(Saved data entries)

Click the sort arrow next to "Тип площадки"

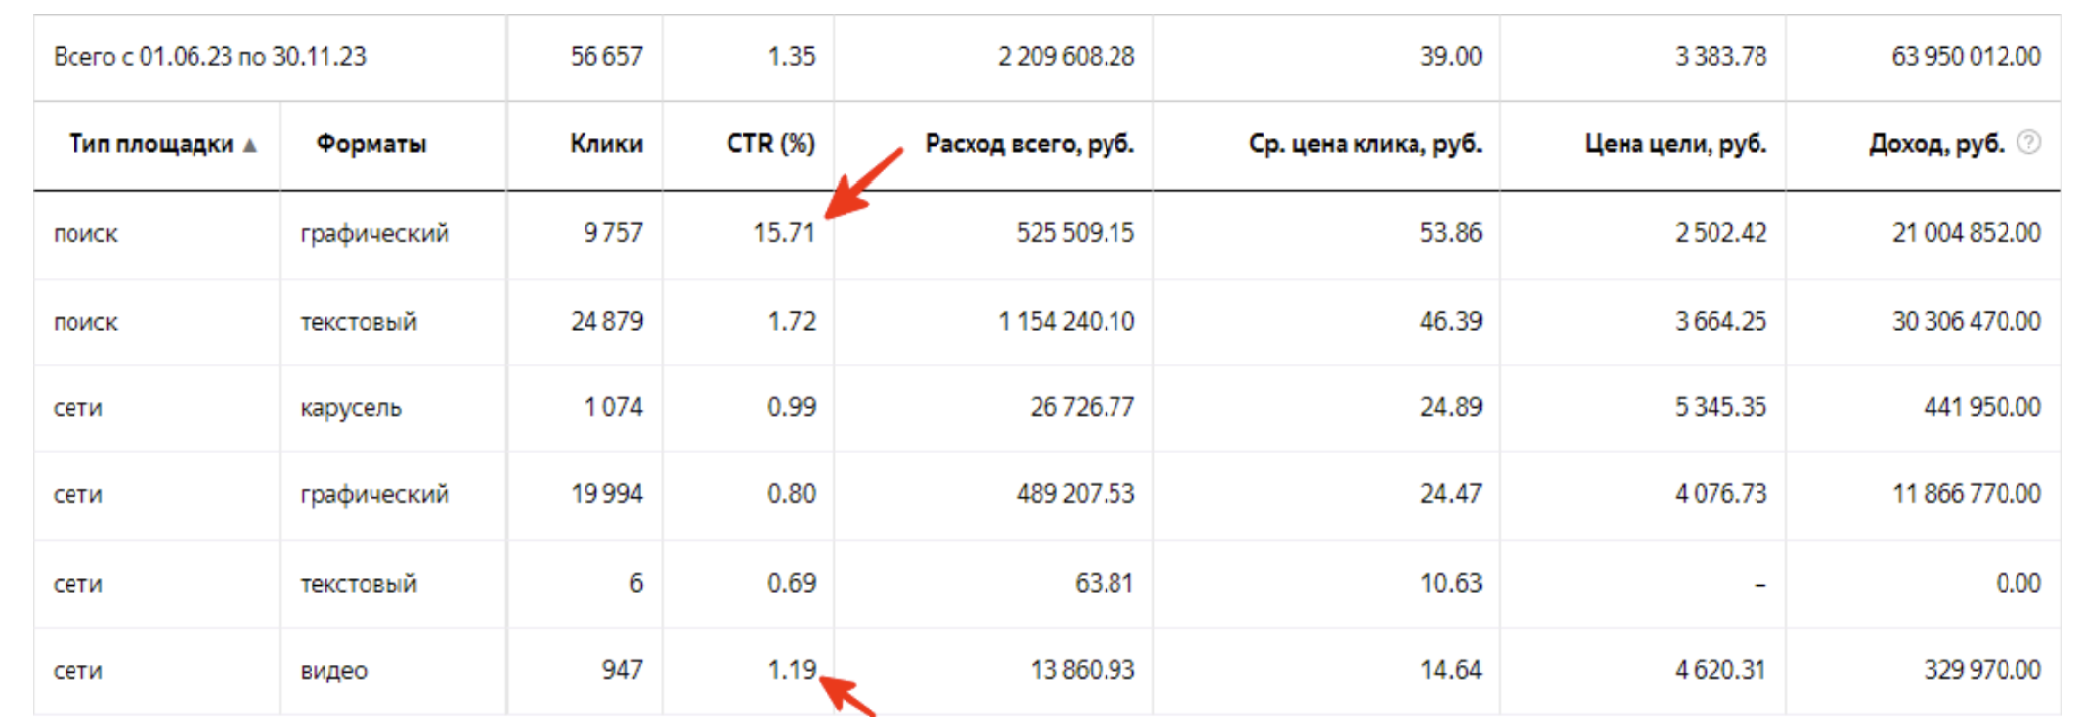tap(250, 145)
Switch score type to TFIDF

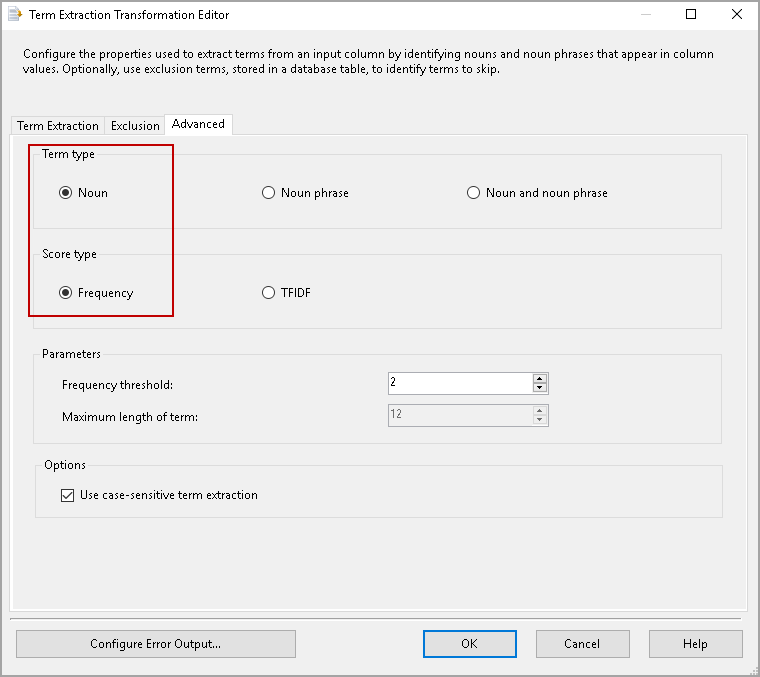coord(268,293)
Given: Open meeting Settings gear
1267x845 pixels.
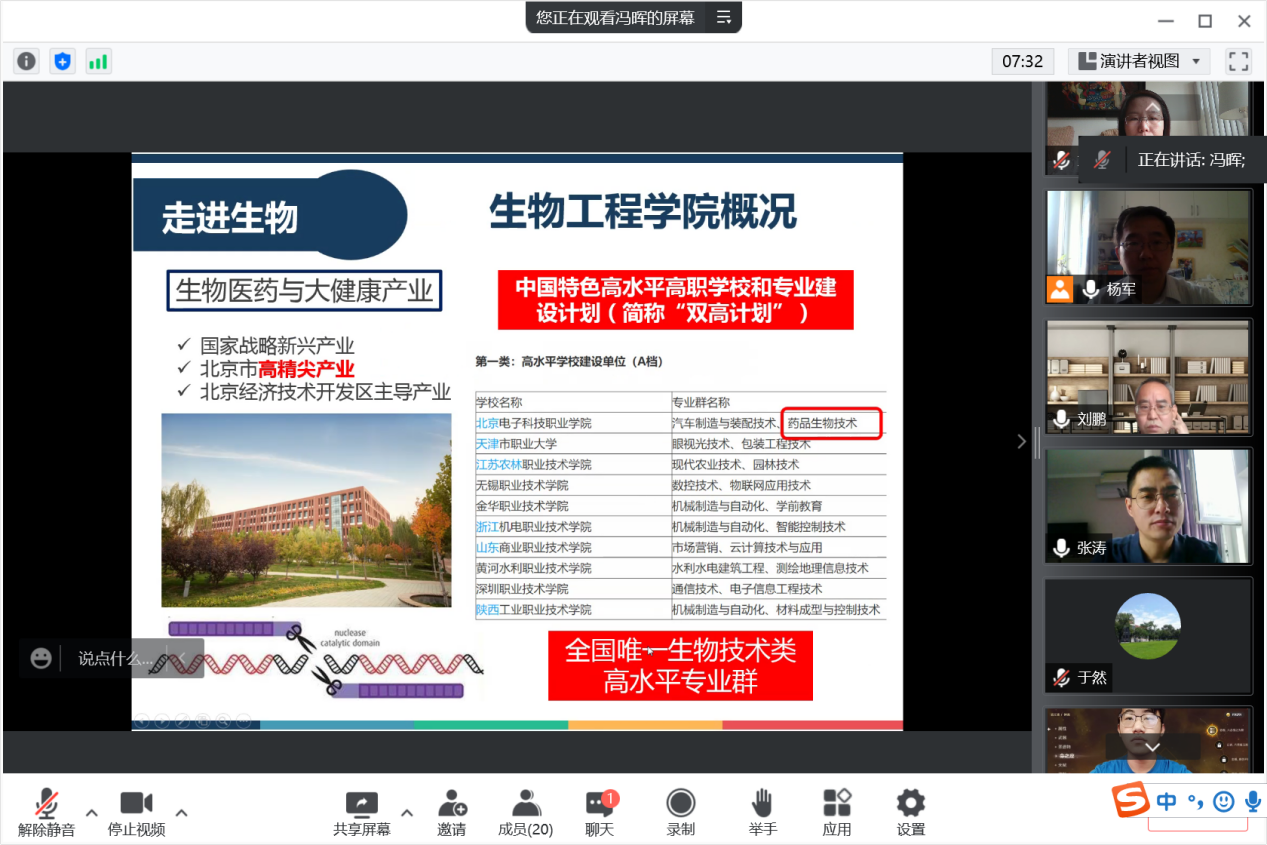Looking at the screenshot, I should tap(910, 812).
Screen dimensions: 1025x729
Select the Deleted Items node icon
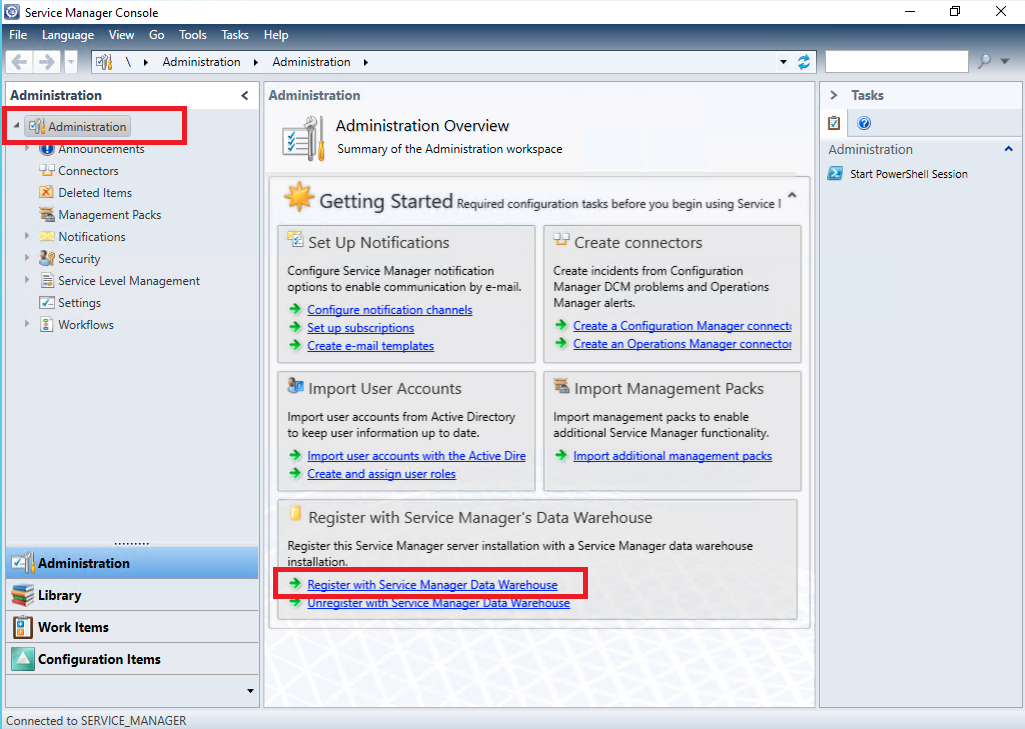click(x=46, y=193)
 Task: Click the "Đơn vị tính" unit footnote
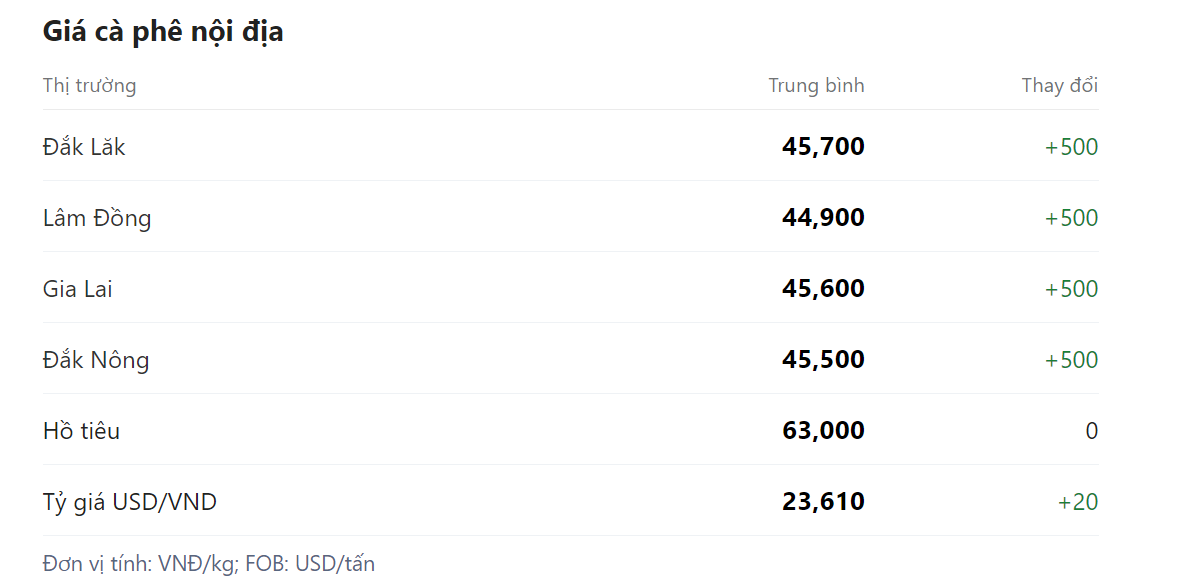tap(208, 563)
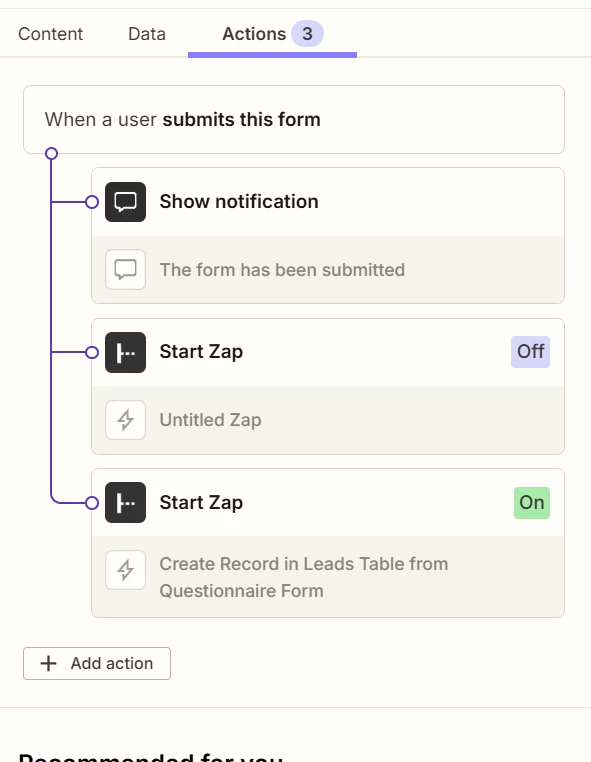Screen dimensions: 591x762
Task: Click the connector node for Show notification
Action: [x=92, y=202]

**Task item**
All the data above is to be transcribed exactly, with no pictures included.

**Answer space**
Click the sort arrow next to "Тип площадки"

tap(250, 145)
Switch score type to TFIDF

coord(268,293)
Given: Open meeting Settings gear
1267x845 pixels.
Looking at the screenshot, I should tap(910, 812).
Screen dimensions: 1025x729
Select the Deleted Items node icon
click(x=46, y=193)
 Task: Click the "Đơn vị tính" unit footnote
tap(208, 563)
Screen dimensions: 591x762
Task: Click the connector node for Show notification
Action: [x=92, y=202]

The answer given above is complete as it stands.